Archive for Monday, October 22, 2001

U.S. prepared to deal justice with bullets

October 22, 2001


— U.S. commandos are prepared to use deadly force on Osama bin Laden, the nation's top general said Sunday, as the Pentagon pressed its bombing and covert ground campaign to hunt down America's No. 1 terrorist suspect.

Opening a third week of air strikes, U.S. warplanes hit north of the capital, Kabul. And Afghan officials reported air attacks Sunday around the western city of Herat, Kandahar in the south and the front line positions near the city of Mazar-e-Sharif.

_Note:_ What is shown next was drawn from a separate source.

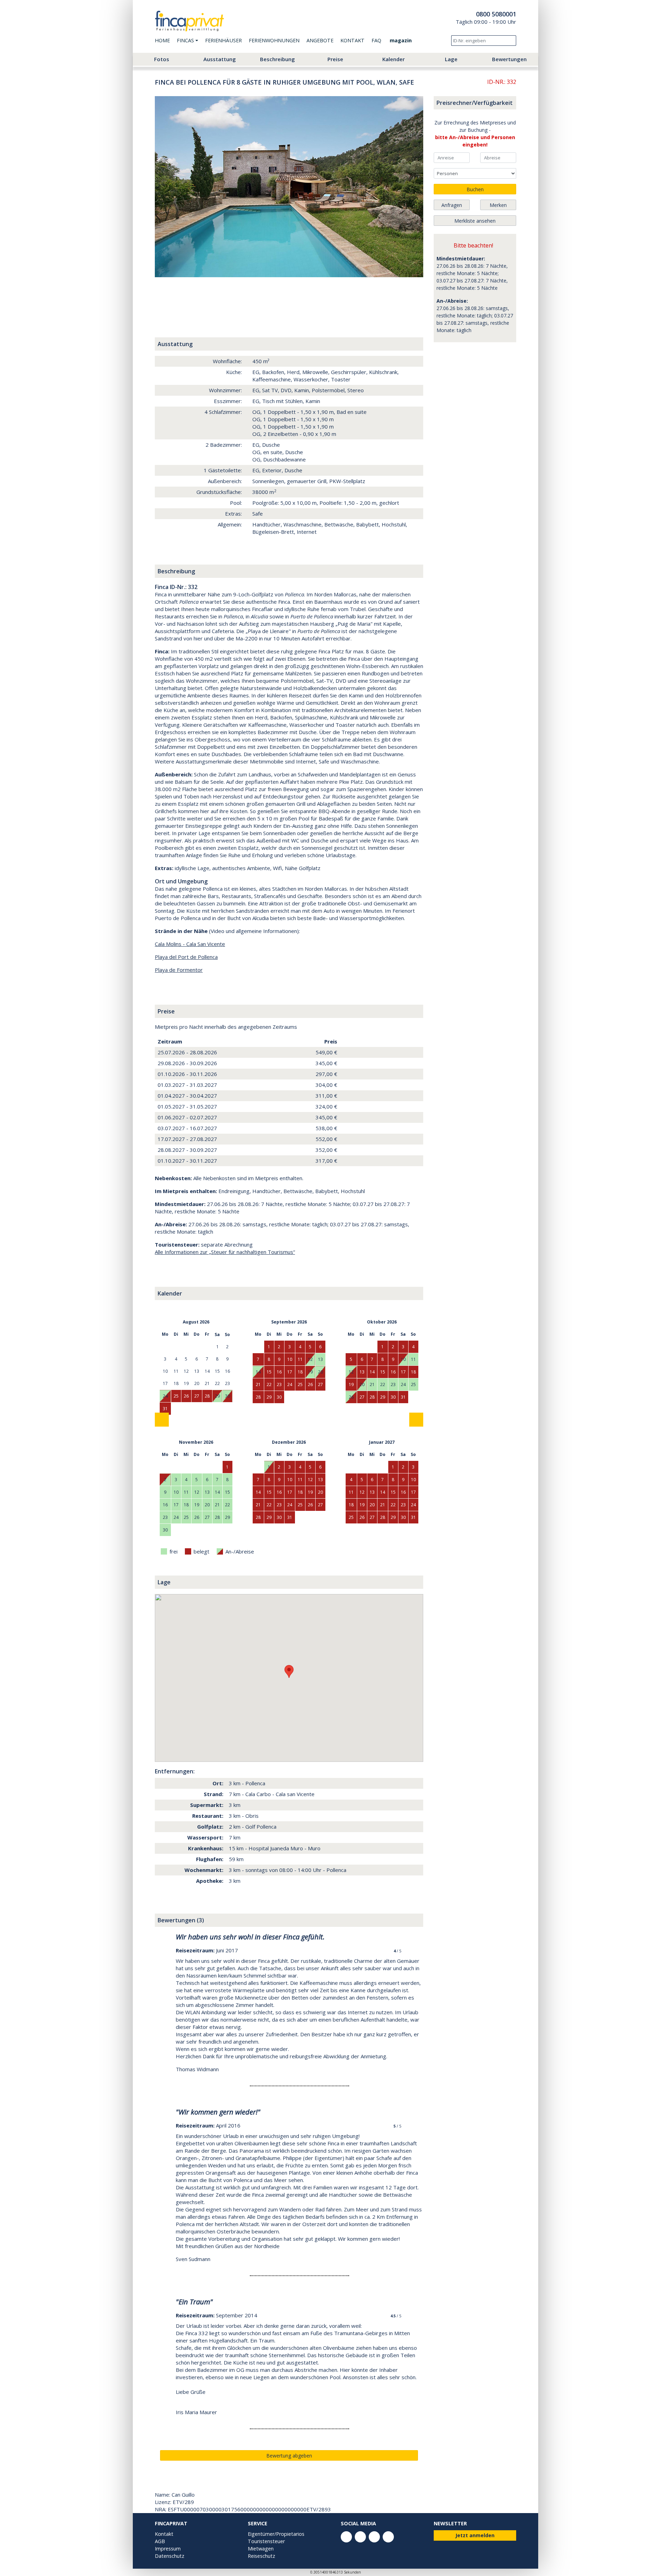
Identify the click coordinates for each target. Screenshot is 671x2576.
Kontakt (352, 40)
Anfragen (451, 205)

Secret missions by special operations forces also were continuing, two defense officials said on condition of anonymity. They gave no details.

Asked whether U.S. forces would kill bin Laden on sight, Gen. Richard B. Myers, chairman of the Joint Chiefs of Staff, said it depends on what happens when he's found.

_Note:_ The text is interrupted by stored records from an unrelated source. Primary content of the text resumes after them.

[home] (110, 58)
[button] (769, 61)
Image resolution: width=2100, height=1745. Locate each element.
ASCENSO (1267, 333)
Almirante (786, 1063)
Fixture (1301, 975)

"If it's a defensive situation, then bullets will fly, but if we can capture somebody, then we'll do that," he said on ABC's "This Week."

The U.S.-led military campaign already has crippled terrorists' bases and their ability to train in Afghanistan, Myers said.

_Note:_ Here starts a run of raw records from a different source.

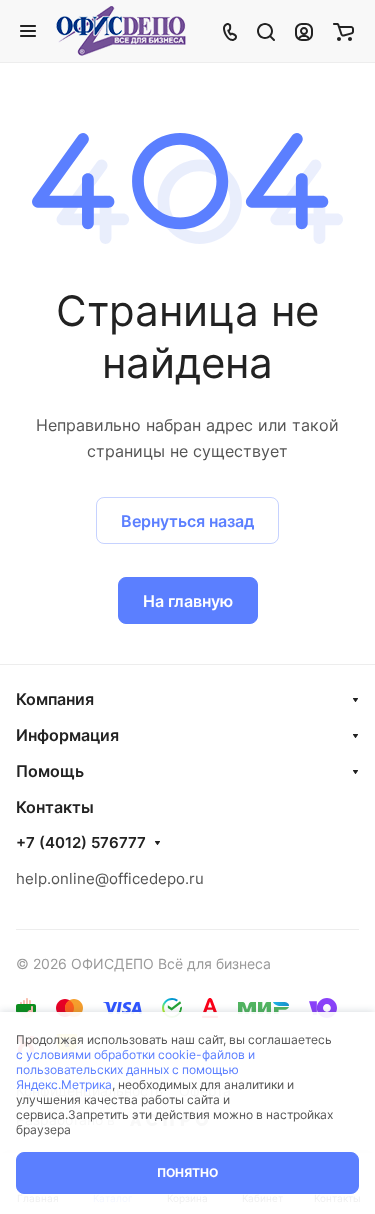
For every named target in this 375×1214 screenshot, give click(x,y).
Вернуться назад (187, 521)
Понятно (187, 1172)
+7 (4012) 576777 (81, 843)
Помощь (50, 771)
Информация (67, 735)
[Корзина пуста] (343, 31)
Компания (55, 699)
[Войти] (304, 31)
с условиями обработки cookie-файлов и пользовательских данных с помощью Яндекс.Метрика (135, 1069)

"They won't be doing any training in the near future in Afghanistan," he said.

The aerial bombing began Oct. 7, followed by the first publicly acknowledged ground assaults Saturday.

In lightning strikes under cover of darkness, 100 airborne Army Rangers and other special forces hit a Taliban-controlled airfield and a residence of Taliban leader Mullah Mohammed Omar near the southern city of Kandahar. They destroyed a cache of weapons, killed an undetermined number of Taliban forces and accomplished their objectives, the Pentagon said.

They also left behind a message copies of a photo of firemen raising the American flag on the rubble of the World Trade Center superimposed with the words "Freedom Endures," a Pentagon official said.

Also Sunday, the British Broadcasting Corp. quoted an Afghan doctor as saying the 10-year-old son of Taliban leader Omar was killed during U.S.-led strikes. The boy died two weeks ago, on the first night of bombing raids on the Taliban stronghold of Kandahar, Dr. Abdul Barri said.